Online voice services. It is applied in businesses that use online customer support.
Automatic generation of word documents. Using audio and producing word documents instead of typing.

Speech-to-text models have made users more comfortable when using online voice services. Businesses can now use speech recognition models in their operations.

In this tutorial, we will use the Deep Speech library to build the model. Deep Speech takes digital audio or video file as input and outputs text.

Prerequisites
Types of transcription models
Getting started with Deep Speech
Installing depencancies
Importing important packages
Adding model file paths
Initializing models
Simulating streaming audio
Function to read the audio file
Function to perform the transcription
Downloading an audio file
Playing the audio file
Calling the function
Conclusion
References

Prerequisites

To follow along with this tutorial, a reader should:

Types of transcription models

In speech-to-text transcription, we have two types of models. Streaming transcription and batch streaming.

Streaming transcription

This is a type of transcription that deals with real-time audio or video files. In streaming transcription, it breaks the input audio into chunks. The model then outputs the transcribed text in real-time as the audio is processed. It is effective when you have live events and you want the transcribed text in real-time.

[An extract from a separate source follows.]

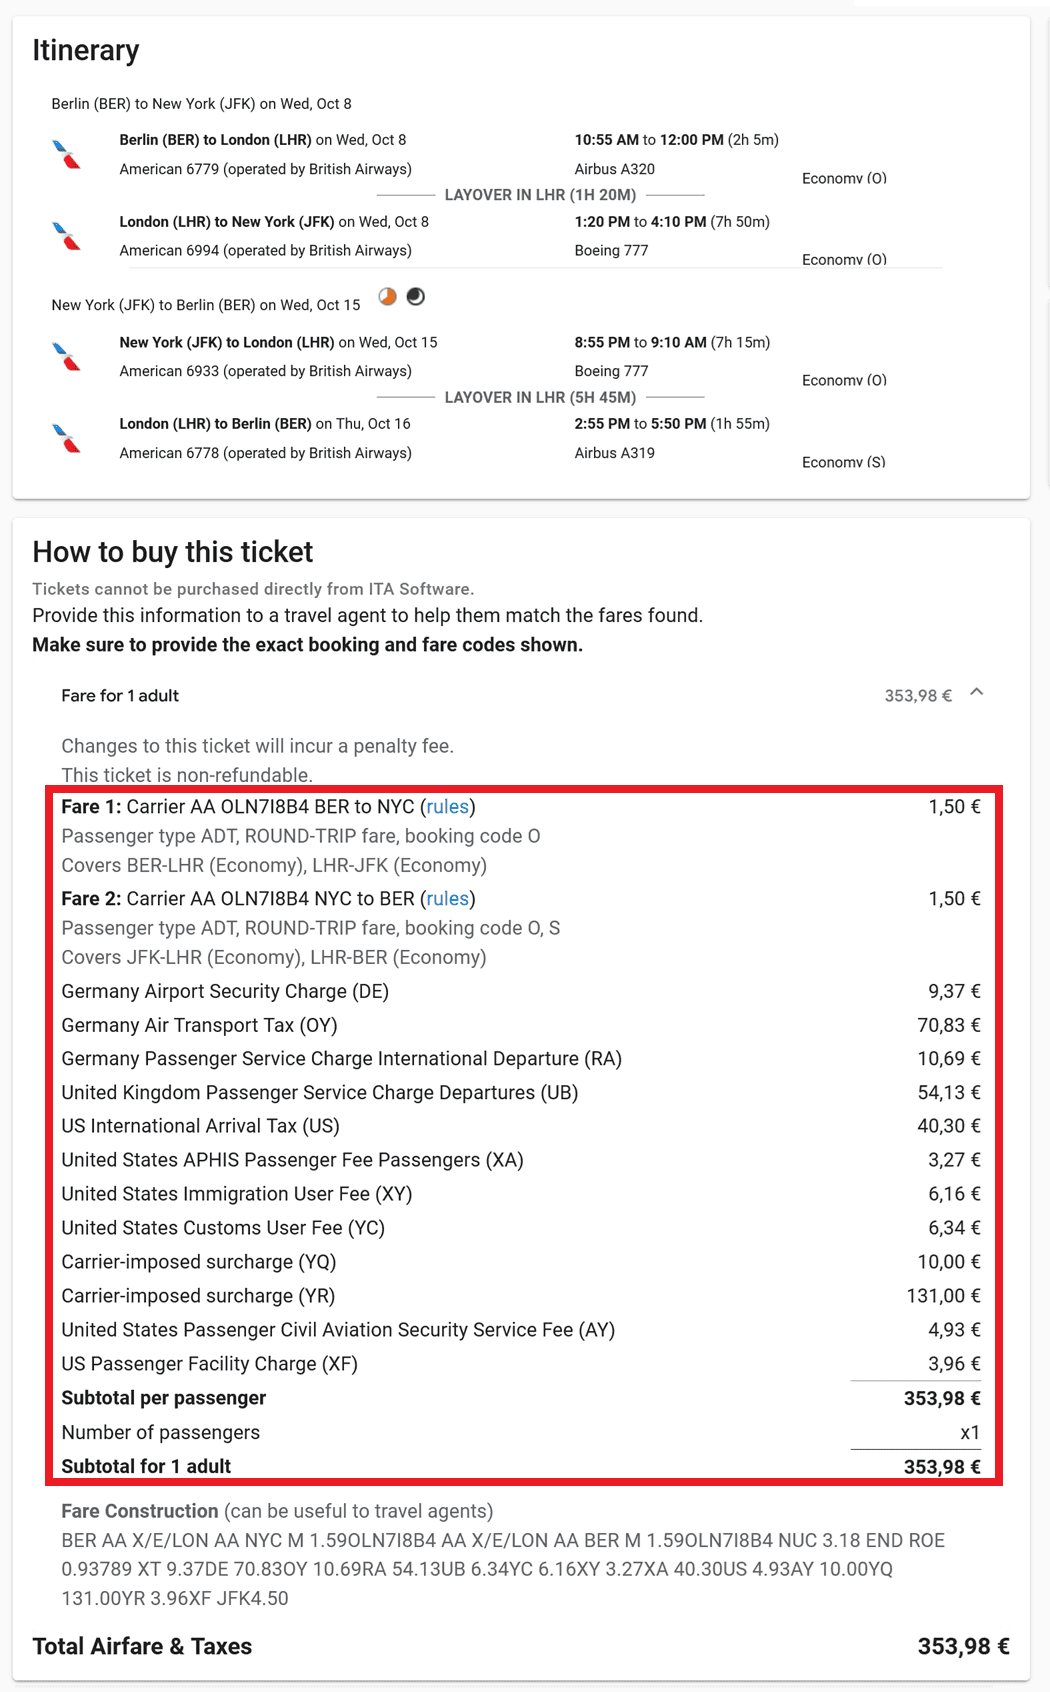Click the LAYOVER IN LHR (5H 45M) label
Image resolution: width=1050 pixels, height=1692 pixels.
point(540,397)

Streaming transcription can be applied in the following areas:

Live podcasts, webinars, and videos.
Live online events and teleconferencing.
Real-time phone calls.

Batch streaming

This is a type of transcription that deals with offline audio and video files. It is best suitable when we have large recorded video and audio files. The model only produces the transcribed text when it has finished the processing.

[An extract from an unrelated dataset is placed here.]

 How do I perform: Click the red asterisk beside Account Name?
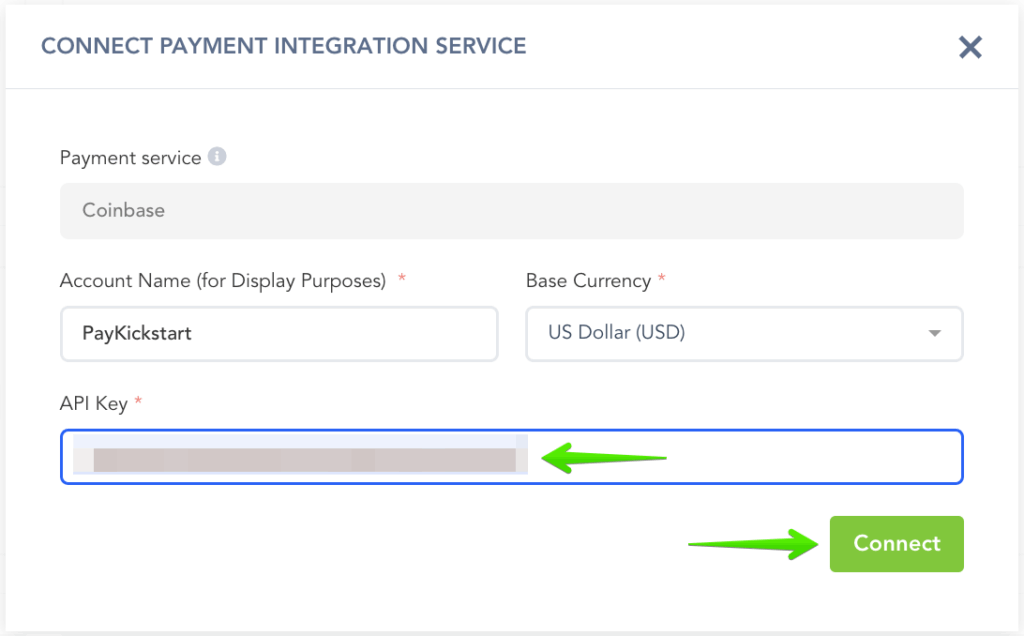402,280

In this tutorial, we will be dealing with the streaming transcription for audio data.

Getting started with Deep Speech

Deep Speech is a library used for speech-to-text transcription. Deep Speech library uses deep learning neural networks. It converts speech spectrograms into a text transcript. Deep Speech is built using TensorFlow framework. We install Deep Speech using the following command:

!pip install deepspeech==0.8.2

In the code above, we have installed Deep Speech version 0.8.2.

Deep speech is made up of two pre-trained models that we have to download. It is made up of the Acoustic model and the Language model.

Acoustic model

It is a pre-trained model that converts the raw audio into a waveform or spectrogram. It analyses the spectrogram and converts it to its corresponding text transcripts. This is the model used for speech recognition.

To download the acoustic model, run this code:

!wget https://github.com/mozilla/DeepSpeech/releases/download/v0.8.2/deepspeech-0.8.2-models.pbmm

Language model

It is a pre-trained that is used to fine-tune and guide the acoustic model. It refines output text and makes sure it's valid. It checks for the grammar and contextual relationship of words in a sentence. This increases the accuracy of the transcription output.

To download the language model, run this code:

!wget https://github.com/mozilla/DeepSpeech/releases/download/v0.8.2/deepspeech-0.8.2-models.scorer

We also need to install some more dependencies.

Installing depencancies

We will install the I/O libraries. The I/O libraries are used for cross-platform audio and video support. This will enable us to perform audio and video processing using any operating system.

For more information about these libraries, read this documentation.

To install all the I/O libraries, use this code:

!apt install libasound2-dev portaudio19-dev libportaudio2 libportaudiocpp0 ffmpeg

The next step is to import the packages and functions we will use to build the transcription model.

Importing important packages

To import the necessary packages and functions, use this code:

from deepspeech import Model
import numpy as np
import os
import wave
from IPython.display import Audio

Model - It is the function used to initialize our downloaded pre-trained model. It will be used to initialize the downloaded acoustic model.

numpy - It is used to convert audio files into an array. It also performs mathematical computation on our audio file.

os - It enables us to interact with the operating systems. It will enable us to perform core operating functions while in the notebook

wave - This library enables us to read the WAV audio format.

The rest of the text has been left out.